On September 5, 2018, Britain identified two Russians who traveled under the names Alexander Petrov and Rusian Boshirov, as the assassins. Traces of Novichok were found in their hotel room in London.
Rusian Boshirov was ultimately identified as Colonel Anatoliy Chepiga, and Alexander Petrov was identified as Alexander Mishkin, both agents of Russia's G.U. Intelligence Service.
A gift of perfume, Dawn Sturgess and Charlie Rowley
Over three months after the Skripals had been poisoned, on June 30, 2018, Charlie Rowley, a resident of Amesbury, a town just 7 miles (11 km) from Salisbury, and his girlfriend Dawn Sturgess, were rushed to the hospital with worrying symptoms. Tests confirmed that the couple was suffering from Novichok poisoning.

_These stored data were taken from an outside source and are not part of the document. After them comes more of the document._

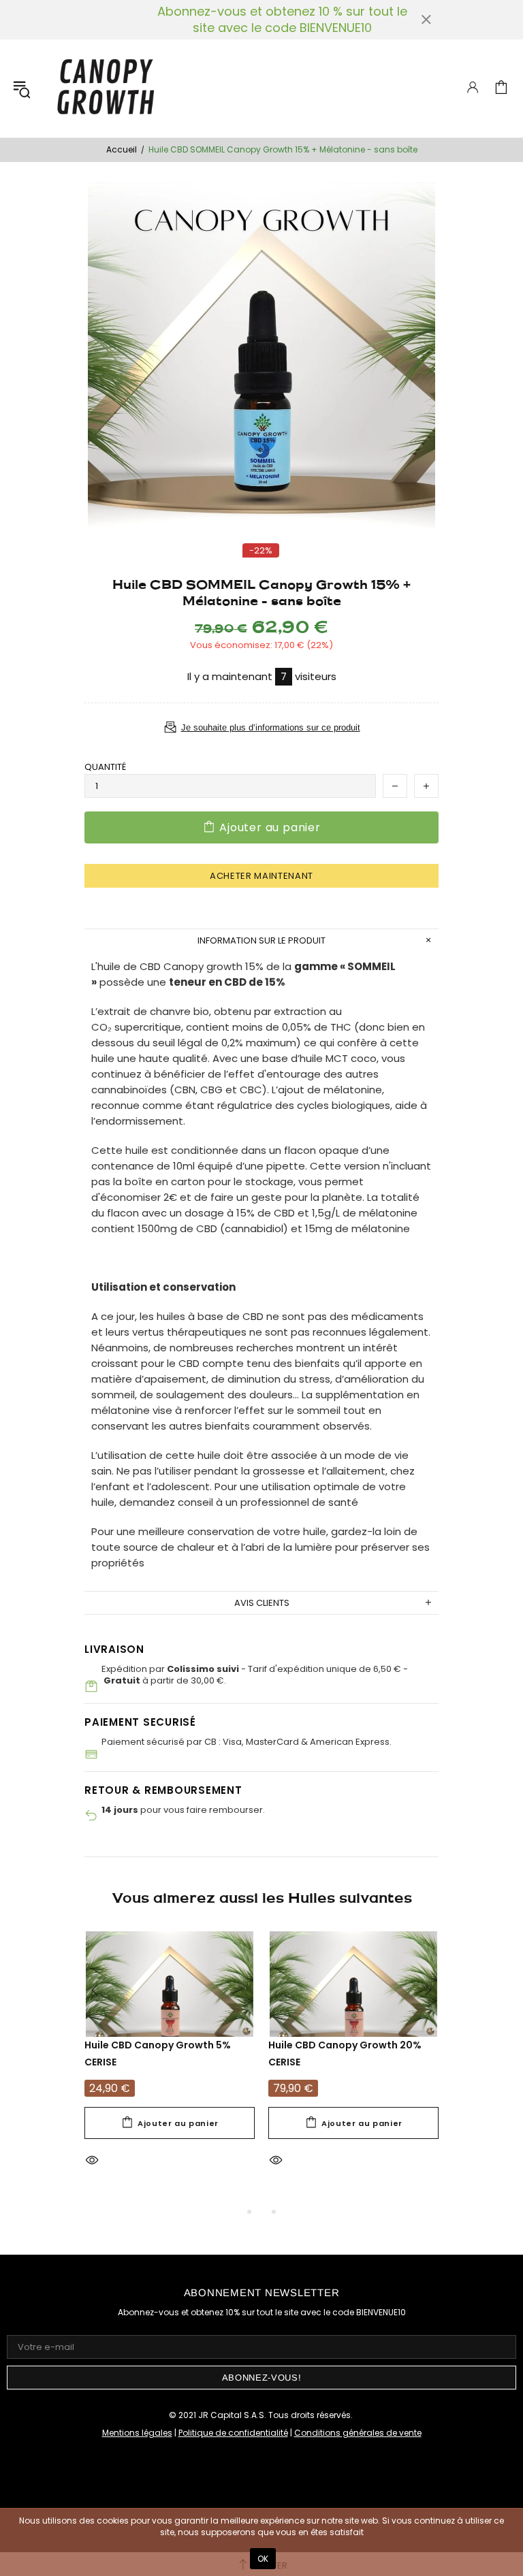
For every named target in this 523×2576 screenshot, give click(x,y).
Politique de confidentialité (233, 2433)
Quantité (105, 767)
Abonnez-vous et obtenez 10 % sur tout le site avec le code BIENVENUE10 (282, 19)
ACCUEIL (121, 150)
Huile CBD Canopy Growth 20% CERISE (345, 2053)
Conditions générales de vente (358, 2433)
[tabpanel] (170, 2068)
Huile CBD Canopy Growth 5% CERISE (157, 2053)
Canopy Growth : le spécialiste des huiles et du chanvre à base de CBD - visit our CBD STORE (105, 88)
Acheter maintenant (261, 875)
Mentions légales (137, 2433)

Investigators swarmed the hostel for the homeless in Salisbury where Sturgess had been living, but nothing was found. It was only when they examined Rowley's house in Amesbury that they found a bottle of a well-known brand of perfume that contained Novichok. Rowley told investigators he had picked the bottle out of a refuse container in Salisbury, then had lovingly given it to his girlfriend.
On July 8, 2018, Sturgess died, leaving behind a young daughter. Rowley was discharged from the hospital on July 20th, then readmitted again in September 2018 showing symptoms of meningitis.
In June 2020, the BBC aired a three-part series entitled, The Salisbury Poisonings, which portrayed the events of 2018.